Transportation headlines, Friday, June 3

Here is a look at some of the transportation headlines gathered by us and the Metro Library. The full list of headlines is posted on the library’s blog.

The wheels start moving on Expo Line construction (Lookout Santa Monica)

This story offers a helpful step-by-step description of the Expo Phase II construction process, mainly as it applies to the city of Santa Monica, which will have three stations at the line’s western end. Up first: “Soil sampling, surveying and exploration” to determine where underground utilities — i.e. electricity, gas and water — are located and need to be moved to make way for the track beds. This process will take roughly a year, at which point you’ll start seeing the heavy infrastructure being built. Because this work will likely require the temporary closure of streets, now is a good time to remind you to follow the Expo Authority on Twitter and “like” it on Facebook, so you can receive important updates.

An app that organizes your city by travel time (GOOD)


If I recall correctly, this video made the rounds a few months ago, but it’s worth another look. In it, software developer Stefan Wehmeyer describes his Google Maps-based tool called Mapnificent that shows where you can travel via public transit in a given amount of time. Among other things, it seems particularly useful for finding a place to live that provides easy access to all parts of your city in a  convenient transit trip. The good news: Mapnificent is now available in Los Angeles, so have at it! The bad news: It’s not clear if the L.A. version includes any or all municipal bus operators, so take it with a grain of salt for now.

14 of the world’s coolest subway stations (Weburbanist)
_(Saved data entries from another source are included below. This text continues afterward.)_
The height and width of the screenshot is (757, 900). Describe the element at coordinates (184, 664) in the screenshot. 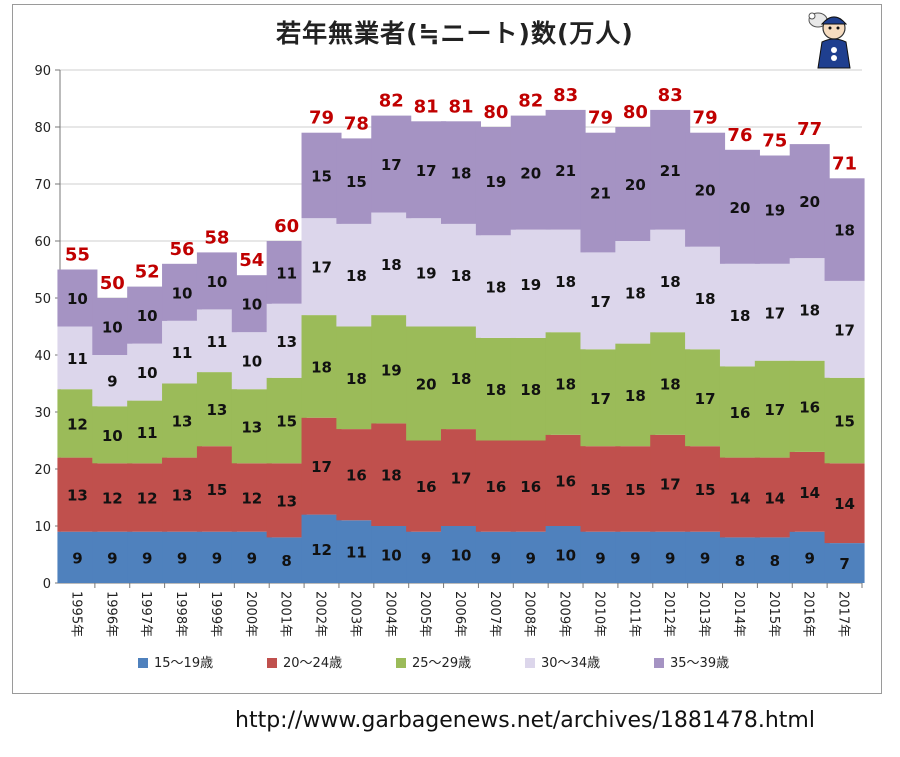

I see `legend-label: 15〜19歳` at that location.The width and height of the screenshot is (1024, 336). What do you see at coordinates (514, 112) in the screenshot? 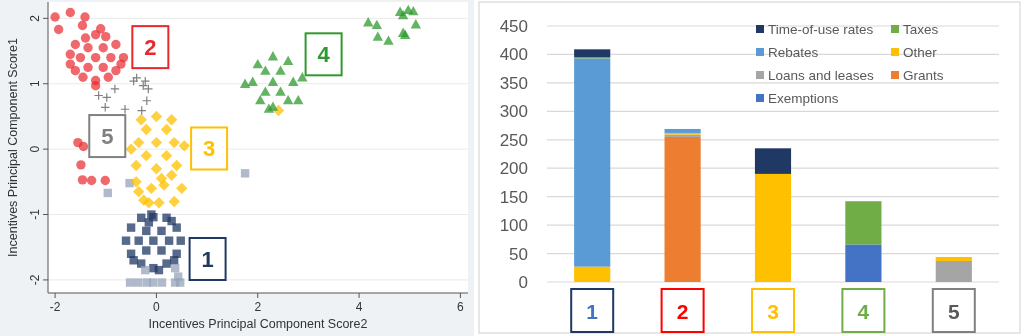
I see `y-tick-label: 300` at bounding box center [514, 112].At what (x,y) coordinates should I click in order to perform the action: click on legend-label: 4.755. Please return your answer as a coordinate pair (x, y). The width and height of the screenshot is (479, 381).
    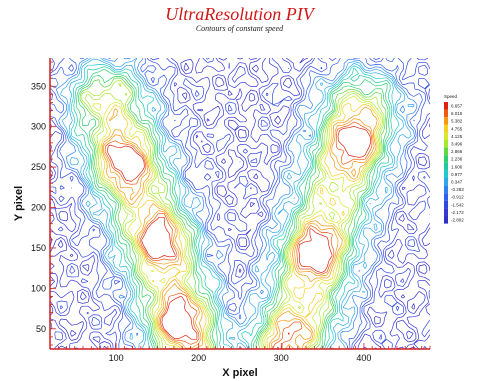
    Looking at the image, I should click on (457, 128). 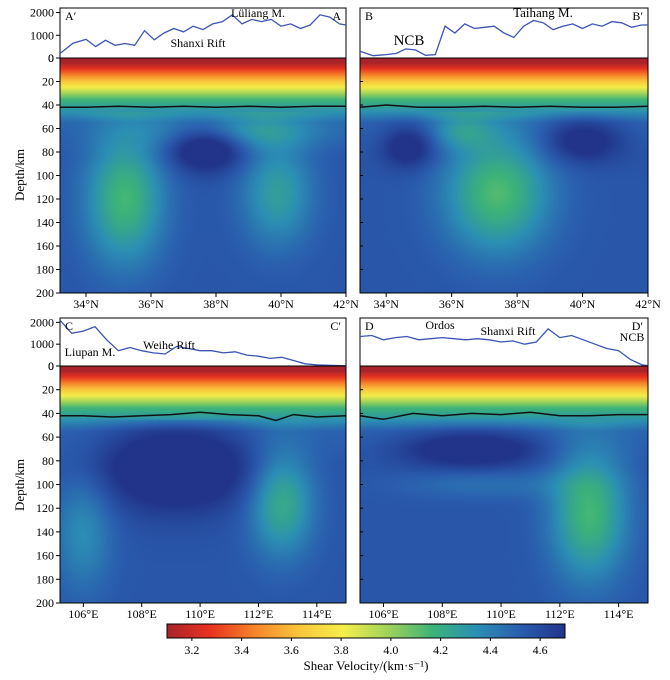 What do you see at coordinates (192, 650) in the screenshot?
I see `colorbar-tick-label: 3.2` at bounding box center [192, 650].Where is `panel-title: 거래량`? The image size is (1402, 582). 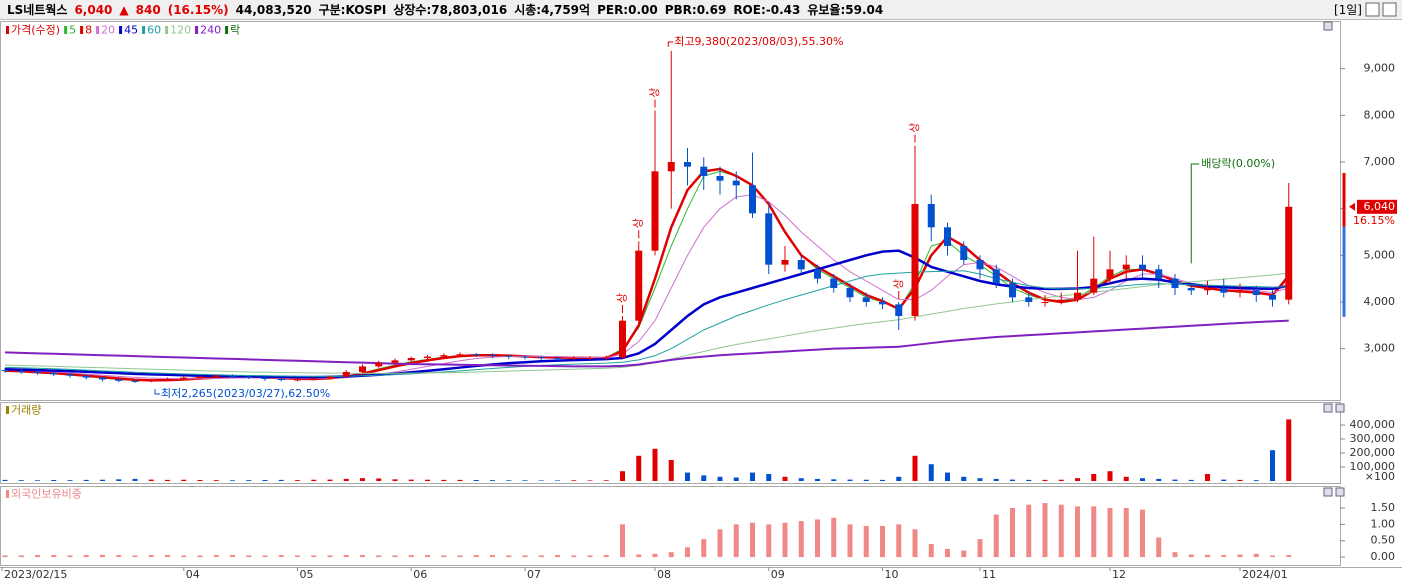 panel-title: 거래량 is located at coordinates (26, 410).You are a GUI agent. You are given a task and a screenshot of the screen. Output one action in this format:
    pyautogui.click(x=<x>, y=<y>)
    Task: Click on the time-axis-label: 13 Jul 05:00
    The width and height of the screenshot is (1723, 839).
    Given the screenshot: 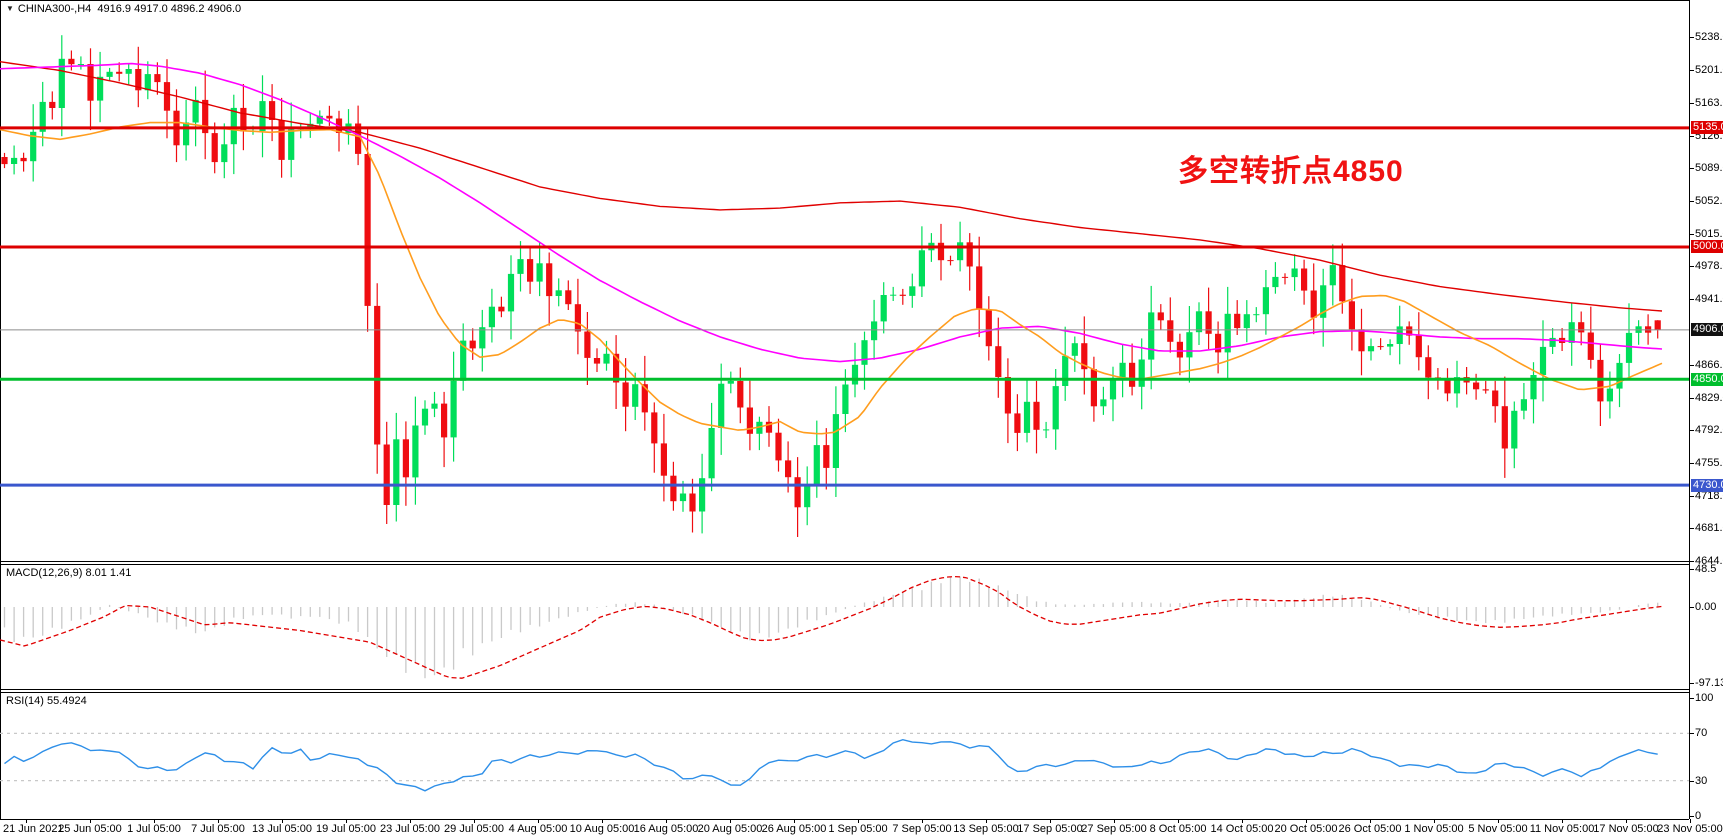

I’m a little bummed none of Metro’s stations made the list — no love for Hollywood/Vine? — but the selections in the list are nonetheless fantastic. On one hand you have Moscow’s ornate frescoes from the mid-20th Century, and on the other there’s Barcelona’s Tron-esque white panels and neon lights. It’s interesting to see how these disparate cities transform otherwise functional underground caverns, or in Stockholm’s case, just paint over the exposed bedrock.